A few months back when I attempted my driver's side axle, the axle nut decided to cross thread which meant I had to take it to a shop. My car's CV joints offically hate me
It's such a waste because I know how to do this and have the tools to do it There goes another $130 for a job I could have done.
A few months back when I attempted my driver's side axle, the axle nut decided to cross thread which meant I had to take it to a shop. My car's CV joints offically hate me
It's such a waste because I know how to do this and have the tools to do it There goes another $130 for a job I could have done.
#3
Dave. Probably too late but you could have tried screwing in the big nut back on the CV and hitting the nut with the big hammer. That way you don't screw up the axle threads. I always put some light grease on the splines when I put the axle though the hub assy.
#4
Originally Posted by Jeff92se
Dave. Probably too late but you could have tried screwing in the big nut back on the CV and hitting the nut with the big hammer. That way you don't screw up the axle threads. I always put some light grease on the splines when I put the axle though the hub assy.

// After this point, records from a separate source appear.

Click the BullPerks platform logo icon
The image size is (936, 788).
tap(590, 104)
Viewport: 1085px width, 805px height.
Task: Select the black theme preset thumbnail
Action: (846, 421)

I would have tried heating the center of the hub with a torch.
#7
Originally Posted by Jeff92se
I wonder if the axle actually "turned" inside the hub?? You do get to the track quite a bit Dave. And yes, those poor CVs have to something to get back at you.
#8
Originally Posted by Jeff92se
I wonder if the axle actually "turned" inside the hub?? You do get to the track quite a bit Dave. And yes, those poor CVs have to something to get back at you.
#9
Oh I donno. Maybe the teeth are about 1mm deep. I think it might happen. Unless it's all rusty in there.
I've never read or heard about it happening though.
I've never read or heard about it happening though.
Originally Posted by Broaner
That was the first thing that I thought. How big are the teeth on the end of the axle? Is that possible?
#10
I doubt the axle actually spun in the spline because the hub and axle splines are a high grade hardened steel and the load is dispersed across 25+ splines, however I think it's quite possible that extensive drag racing may have attributed to this problem through wheel hop. I imagine the pounding, severe twisting, and 8 winters would be enough to mesh and rust the splines together quite nicely. I can look into the hub/axle spline area and can see the two meshing together normally. There is quite a bit of rust though. I sprayed quite a bit of penetrating oil into the area and used a dead blow hammer at a soft pace to try and work the oil in. What kills me is when I tried doing the driver's side axle, it was clear that the axle would have slide right out, but the damn axle nut cross threaded shortly after being broken loose. It's a comedy I tell ya.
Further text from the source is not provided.